Aim of the task. Count the lines in the material below that contain the string "dimensions", and give only that number.

===== Data lines

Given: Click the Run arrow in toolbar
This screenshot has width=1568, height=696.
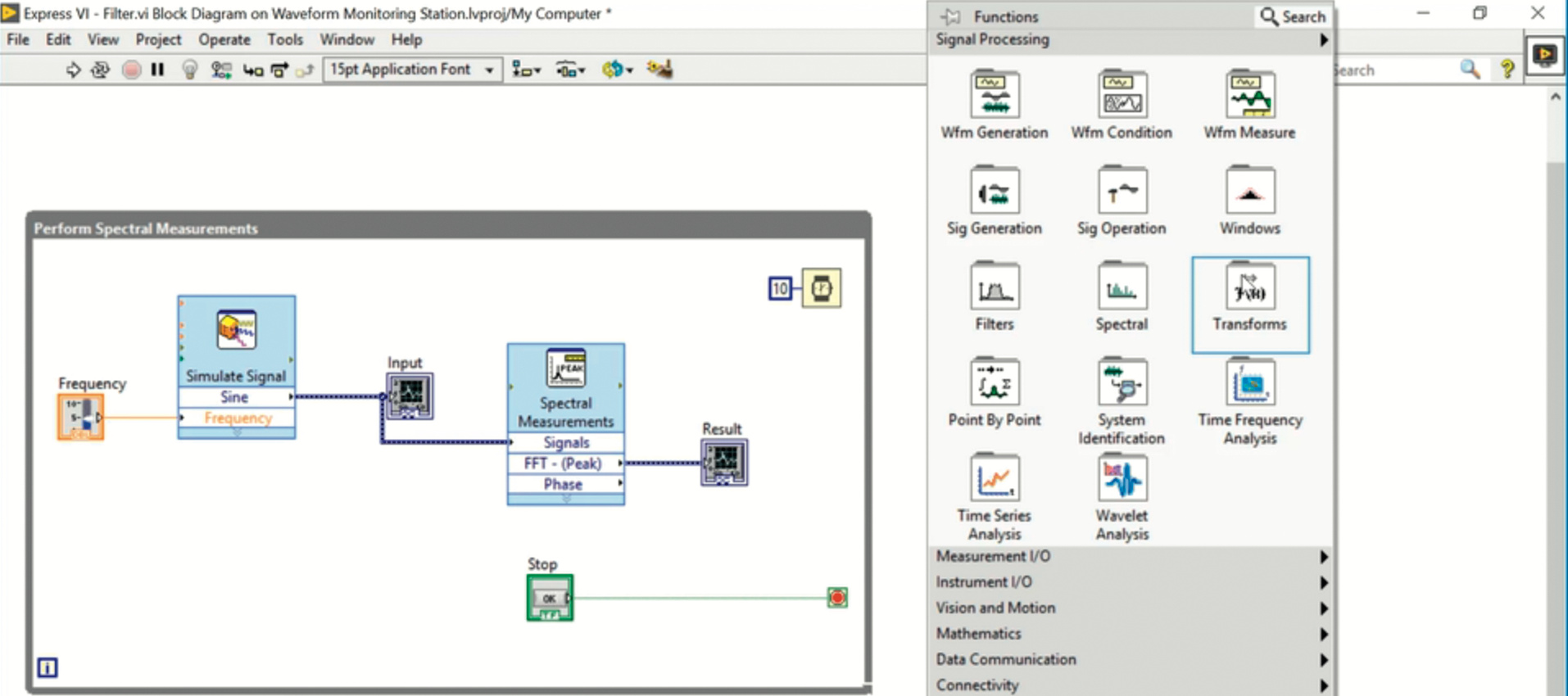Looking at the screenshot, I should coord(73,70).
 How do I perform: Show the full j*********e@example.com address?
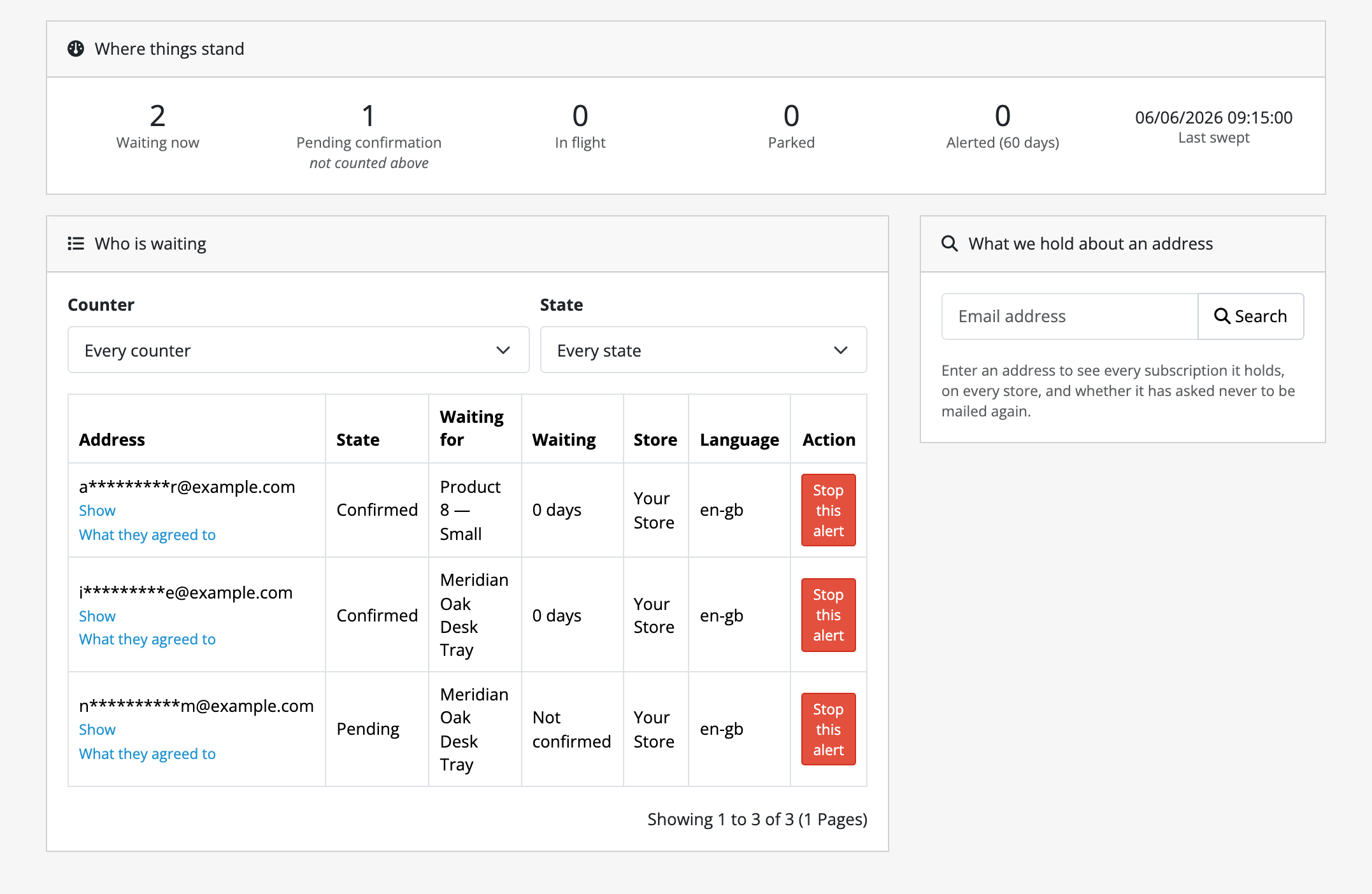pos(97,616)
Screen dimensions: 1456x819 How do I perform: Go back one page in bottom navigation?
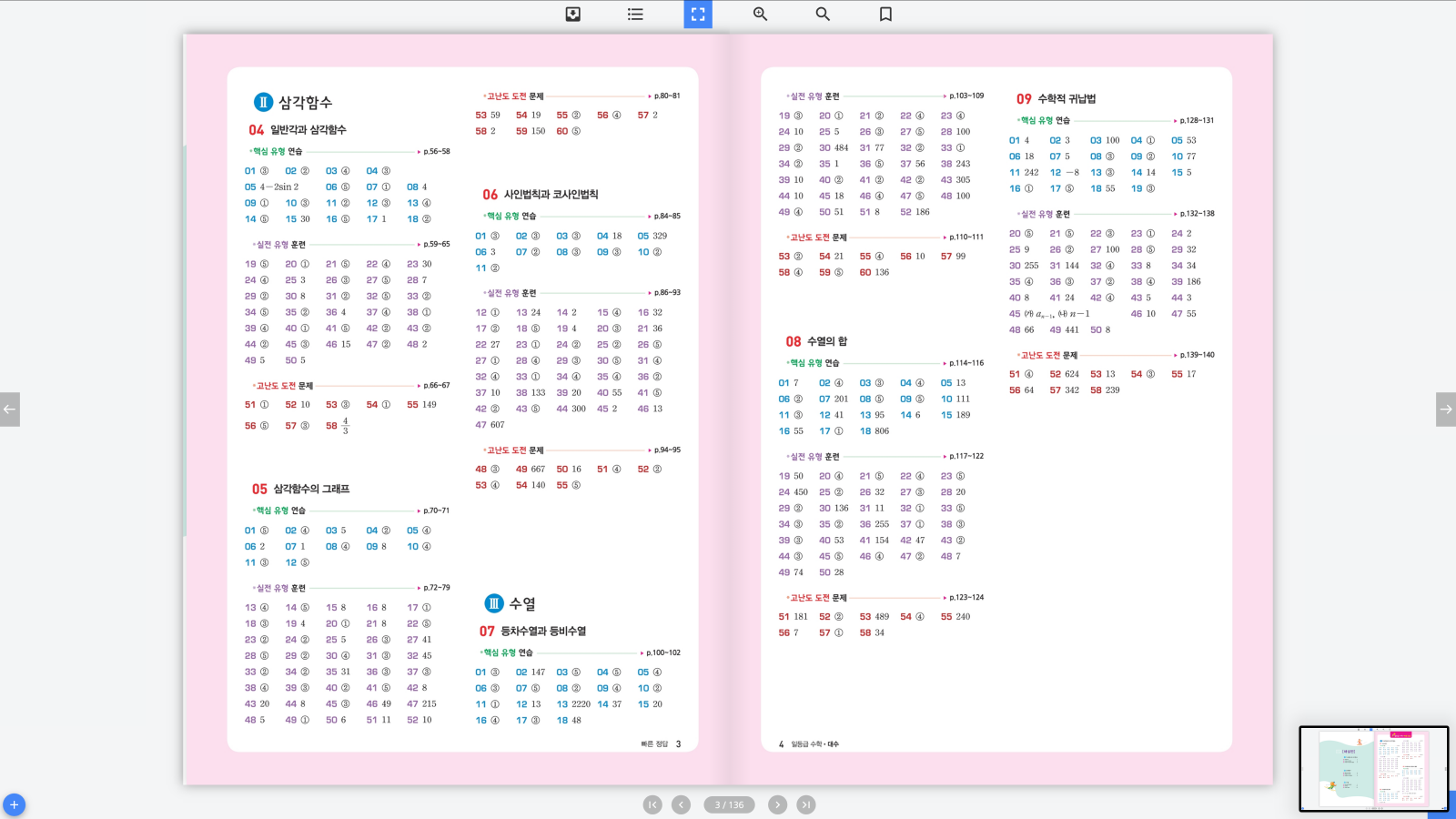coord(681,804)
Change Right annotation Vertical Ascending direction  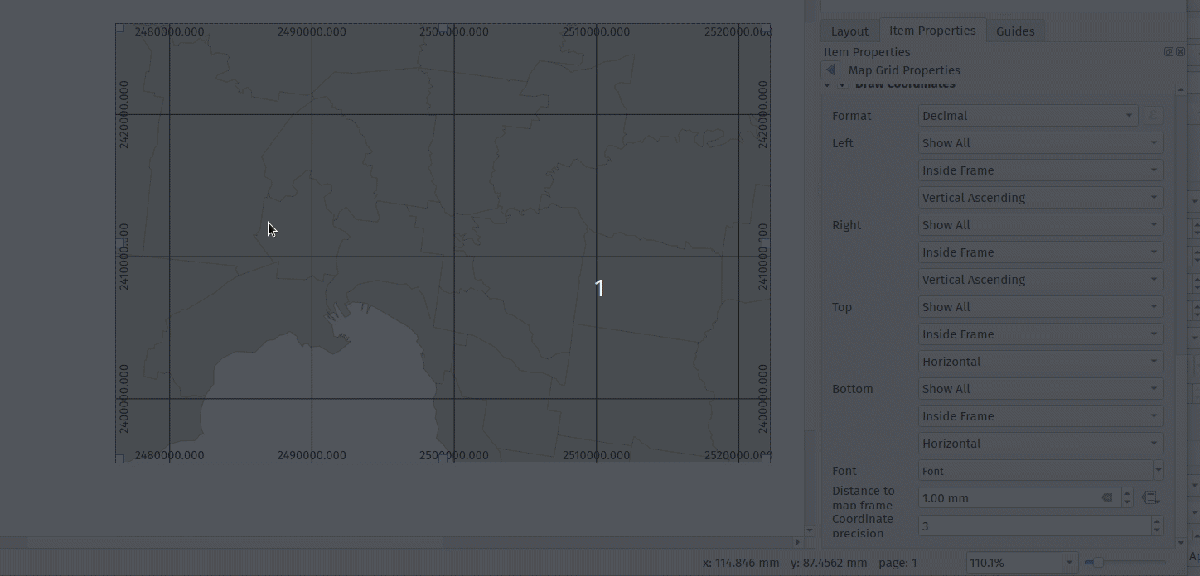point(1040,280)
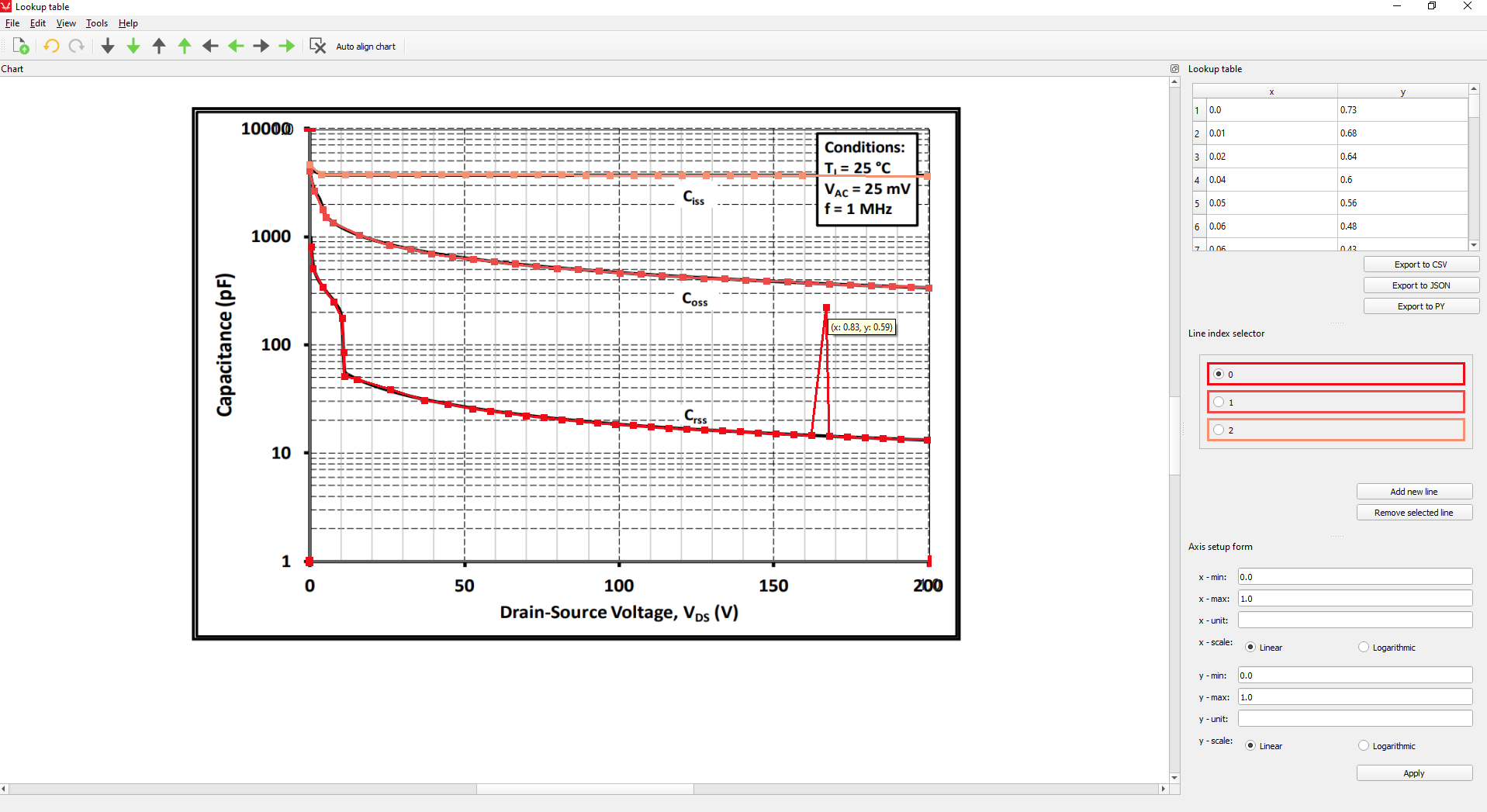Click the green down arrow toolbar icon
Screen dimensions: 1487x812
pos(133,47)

==========

Full output. 2